##### Records supplied

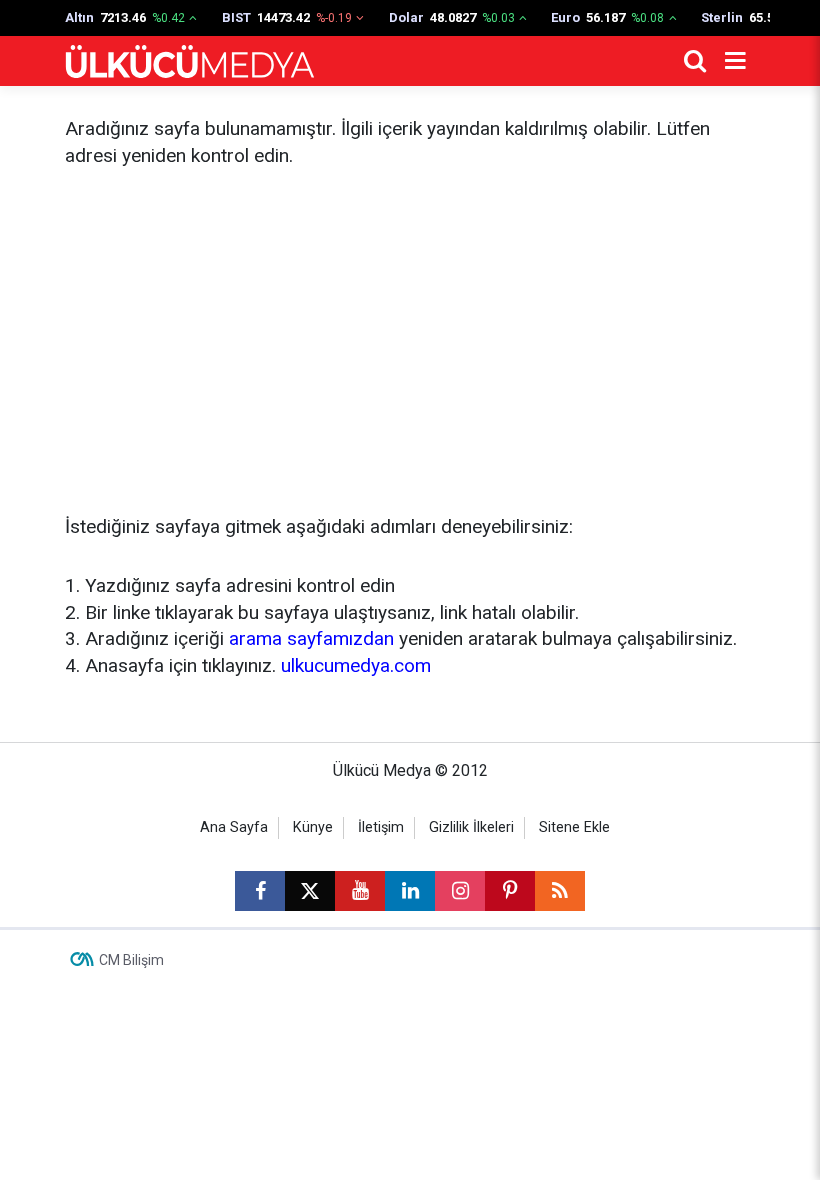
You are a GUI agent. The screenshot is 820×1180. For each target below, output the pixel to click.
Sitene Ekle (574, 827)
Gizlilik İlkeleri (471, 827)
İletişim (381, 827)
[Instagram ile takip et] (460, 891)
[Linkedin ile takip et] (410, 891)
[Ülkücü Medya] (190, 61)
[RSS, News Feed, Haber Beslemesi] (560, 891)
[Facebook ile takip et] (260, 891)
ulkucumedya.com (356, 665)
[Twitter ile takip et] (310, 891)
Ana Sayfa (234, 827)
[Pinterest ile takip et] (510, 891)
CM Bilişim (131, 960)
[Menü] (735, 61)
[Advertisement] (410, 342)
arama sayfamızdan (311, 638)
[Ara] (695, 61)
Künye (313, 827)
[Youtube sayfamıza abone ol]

##########

■ What this task involves ■
Respond with the exact lines running from the one that contains "İletişim (381, 827)" through the last line of the data above, and no other lines.

■ Finished exercise ■
İletişim (381, 827)
[Instagram ile takip et] (460, 891)
[Linkedin ile takip et] (410, 891)
[Ülkücü Medya] (190, 61)
[RSS, News Feed, Haber Beslemesi] (560, 891)
[Facebook ile takip et] (260, 891)
ulkucumedya.com (356, 665)
[Twitter ile takip et] (310, 891)
Ana Sayfa (234, 827)
[Pinterest ile takip et] (510, 891)
CM Bilişim (131, 960)
[Menü] (735, 61)
[Advertisement] (410, 342)
arama sayfamızdan (311, 638)
[Ara] (695, 61)
Künye (313, 827)
[Youtube sayfamıza abone ol]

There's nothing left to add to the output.